A implementação do RAG também é modesta: recuperação densa básica com FAISS e BGE-large-en, sem re-ranqueamento ou expansão de consulta. Uma nota no apêndice reconhece que o K ideal varia substancialmente entre modelos e tarefas — escolher o número errado de passagens recuperadas prejudica significativamente o desempenho. Em produção, o ajuste de K por domínio é um custo operacional não trivial.

Uma afirmação que eu contestaria: os autores enquadram a descoberta de que a paráfrase ajuda no ajuste fino como algo que potencialmente ameniza a Maldição da Reversão, mas a evidência é indireta. A melhoria monotônica com a contagem de paráfrases poderia apenas refletir os benefícios padrão do aumento de dados, em vez de qualquer correção estrutural na generalização bidirecional. A conexão é interessante, mas não comprovada.

Por que isso importa para a IA financeira

Este é um dos artigos mais diretamente acionáveis para a agenda do Bean Labs. Um agente Beancount não pode ser retreinado toda vez que uma transação é adicionada, uma regra muda ou um novo ano fiscal começa. O artigo apoia fortemente o tratamento do livro contábil como um corpus de recuperação, em vez de material para ajuste fino: os ganhos factuais do ajuste fino são modestos, o risco de esquecimento catastrófico é real e o custo operacional do retreinamento excede em muito o custo da reindexação.

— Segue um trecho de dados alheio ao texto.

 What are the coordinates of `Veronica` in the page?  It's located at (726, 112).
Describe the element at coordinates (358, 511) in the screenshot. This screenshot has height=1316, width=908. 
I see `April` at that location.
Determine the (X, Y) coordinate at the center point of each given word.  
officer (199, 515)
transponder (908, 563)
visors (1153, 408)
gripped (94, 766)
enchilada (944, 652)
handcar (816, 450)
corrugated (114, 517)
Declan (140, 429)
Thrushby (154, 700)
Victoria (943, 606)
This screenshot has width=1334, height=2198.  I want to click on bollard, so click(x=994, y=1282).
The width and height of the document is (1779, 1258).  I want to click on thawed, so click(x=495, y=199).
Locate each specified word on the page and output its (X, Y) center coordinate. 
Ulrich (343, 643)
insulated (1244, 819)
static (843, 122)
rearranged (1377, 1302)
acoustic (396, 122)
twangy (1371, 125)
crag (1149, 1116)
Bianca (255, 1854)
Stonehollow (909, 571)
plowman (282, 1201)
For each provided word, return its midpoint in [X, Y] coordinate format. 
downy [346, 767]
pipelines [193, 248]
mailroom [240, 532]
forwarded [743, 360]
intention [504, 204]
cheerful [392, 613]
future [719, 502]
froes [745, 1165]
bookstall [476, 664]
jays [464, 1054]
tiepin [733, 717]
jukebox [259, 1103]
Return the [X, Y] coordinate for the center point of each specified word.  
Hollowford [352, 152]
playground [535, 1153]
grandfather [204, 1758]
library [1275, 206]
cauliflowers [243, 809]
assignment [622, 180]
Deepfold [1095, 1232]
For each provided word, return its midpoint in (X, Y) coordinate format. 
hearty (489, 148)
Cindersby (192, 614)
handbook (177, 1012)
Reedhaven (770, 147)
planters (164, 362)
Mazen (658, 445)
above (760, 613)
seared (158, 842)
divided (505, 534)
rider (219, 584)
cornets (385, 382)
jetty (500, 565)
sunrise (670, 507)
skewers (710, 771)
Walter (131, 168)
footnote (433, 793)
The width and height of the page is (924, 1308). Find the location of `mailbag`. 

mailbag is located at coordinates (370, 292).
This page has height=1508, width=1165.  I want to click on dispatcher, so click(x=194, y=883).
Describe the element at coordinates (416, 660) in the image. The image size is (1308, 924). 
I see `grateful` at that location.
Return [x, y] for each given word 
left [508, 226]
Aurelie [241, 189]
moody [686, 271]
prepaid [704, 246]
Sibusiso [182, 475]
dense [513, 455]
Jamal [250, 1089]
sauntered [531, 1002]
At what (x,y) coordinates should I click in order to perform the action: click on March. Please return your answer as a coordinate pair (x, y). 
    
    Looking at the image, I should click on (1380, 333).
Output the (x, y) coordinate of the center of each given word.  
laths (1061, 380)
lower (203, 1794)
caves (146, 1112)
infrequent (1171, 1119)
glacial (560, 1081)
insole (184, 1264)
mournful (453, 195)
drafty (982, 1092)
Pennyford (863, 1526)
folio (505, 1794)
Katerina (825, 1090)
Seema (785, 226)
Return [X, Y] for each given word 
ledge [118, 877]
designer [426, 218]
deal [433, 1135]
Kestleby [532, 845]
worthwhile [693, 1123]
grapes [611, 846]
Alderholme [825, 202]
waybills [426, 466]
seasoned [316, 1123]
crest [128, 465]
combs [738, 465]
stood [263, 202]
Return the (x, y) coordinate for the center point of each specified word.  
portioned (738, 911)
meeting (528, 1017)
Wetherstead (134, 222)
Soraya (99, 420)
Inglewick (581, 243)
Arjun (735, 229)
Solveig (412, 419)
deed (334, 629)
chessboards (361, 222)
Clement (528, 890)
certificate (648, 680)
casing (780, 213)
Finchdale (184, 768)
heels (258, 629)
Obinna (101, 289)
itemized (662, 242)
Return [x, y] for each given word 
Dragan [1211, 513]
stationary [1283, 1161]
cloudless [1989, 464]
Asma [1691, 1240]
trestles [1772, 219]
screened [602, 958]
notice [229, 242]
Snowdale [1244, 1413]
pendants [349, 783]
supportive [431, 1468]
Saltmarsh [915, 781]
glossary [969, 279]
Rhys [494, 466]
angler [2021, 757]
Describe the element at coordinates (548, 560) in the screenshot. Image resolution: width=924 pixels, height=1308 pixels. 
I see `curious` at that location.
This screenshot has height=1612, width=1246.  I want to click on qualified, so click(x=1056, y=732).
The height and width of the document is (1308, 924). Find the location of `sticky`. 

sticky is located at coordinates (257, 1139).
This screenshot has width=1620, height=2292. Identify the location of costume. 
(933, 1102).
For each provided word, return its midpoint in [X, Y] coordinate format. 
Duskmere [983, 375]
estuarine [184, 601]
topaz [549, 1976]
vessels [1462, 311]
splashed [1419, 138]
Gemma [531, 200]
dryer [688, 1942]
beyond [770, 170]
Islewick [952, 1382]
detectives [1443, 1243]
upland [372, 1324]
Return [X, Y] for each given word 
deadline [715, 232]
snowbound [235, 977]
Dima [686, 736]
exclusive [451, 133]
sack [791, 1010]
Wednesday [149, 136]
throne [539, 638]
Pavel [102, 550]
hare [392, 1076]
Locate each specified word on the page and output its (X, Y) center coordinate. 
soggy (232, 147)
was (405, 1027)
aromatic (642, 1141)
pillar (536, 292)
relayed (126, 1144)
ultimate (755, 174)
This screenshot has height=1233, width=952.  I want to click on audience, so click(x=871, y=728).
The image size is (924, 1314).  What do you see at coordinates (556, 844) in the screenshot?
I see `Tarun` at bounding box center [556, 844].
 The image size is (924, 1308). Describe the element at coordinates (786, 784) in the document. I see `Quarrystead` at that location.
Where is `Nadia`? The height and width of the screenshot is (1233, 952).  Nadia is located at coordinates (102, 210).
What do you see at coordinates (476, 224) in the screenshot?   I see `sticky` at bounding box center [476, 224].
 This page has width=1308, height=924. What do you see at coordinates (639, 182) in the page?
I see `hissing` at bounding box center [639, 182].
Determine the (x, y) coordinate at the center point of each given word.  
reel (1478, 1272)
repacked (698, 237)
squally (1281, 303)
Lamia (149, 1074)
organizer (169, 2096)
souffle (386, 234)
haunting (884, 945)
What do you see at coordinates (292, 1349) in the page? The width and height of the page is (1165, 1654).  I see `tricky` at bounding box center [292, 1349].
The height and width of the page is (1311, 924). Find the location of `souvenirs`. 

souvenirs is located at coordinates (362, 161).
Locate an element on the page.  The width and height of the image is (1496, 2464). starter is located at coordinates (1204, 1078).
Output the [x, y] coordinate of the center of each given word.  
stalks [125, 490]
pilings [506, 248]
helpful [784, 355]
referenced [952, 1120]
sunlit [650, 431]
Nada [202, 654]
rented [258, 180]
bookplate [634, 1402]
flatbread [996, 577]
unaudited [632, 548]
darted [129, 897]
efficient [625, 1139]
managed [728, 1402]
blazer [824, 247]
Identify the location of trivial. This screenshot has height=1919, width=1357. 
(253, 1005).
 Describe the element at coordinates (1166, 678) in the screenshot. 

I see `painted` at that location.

A descoberta sobre paráfrases aponta para algo útil mesmo se deixarmos o ajuste fino de lado. Se uma regra contábil específica de um domínio precisa ser incorporada profundamente no comportamento de um modelo — não apenas recuperada, mas seguida de forma confiável — expressá-la de múltiplas formas (restrição, verificação de validação, exemplo prático de violação) é provavelmente mais robusto do que uma única declaração canônica. É assim que a educação contábil funciona e é consistente com a forma como os estudos de seguimento de regras da IA Constitucional enquadram a cobertura de regras.

O resultado do esquecimento catastrófico é o aviso prático mais claro: a adaptação de domínio não supervisionada em dados de livros contábeis pode degradar as capacidades de raciocínio geral necessárias para detecção de anomalias e resposta a consultas. A recuperação evita isso ao custo de um índice e de um recuperador — uma troca que vale a pena fazer.

O que ler a seguir

  • The Reversal Curse (Berglund et al., arXiv:2309.12288, ICLR 2024) — o artigo que Ovadia et al. invocam; explica por que os LLMs falham na implicação bidirecional a partir dos dados de treinamento e define os limites fundamentais do ajuste fino para injeção factual.
  • RAFT: Adapting Language Model to Domain Specific RAG (Zhang et al., arXiv:2403.10131) — uma receita de ajuste fino supervisionado projetada para funcionar com o RAG em vez de substituí-lo; uma linha de base de ajuste fino mais competitiva do que a abordagem não supervisionada testada aqui.
  • Fine Tuning vs. Retrieval Augmented Generation for Less Popular Knowledge (arXiv:2403.01432) — estende a comparação para o conhecimento de entidades de "cauda longa", onde o RAG novamente domina, e propõe o Stimulus RAG como uma alternativa leve.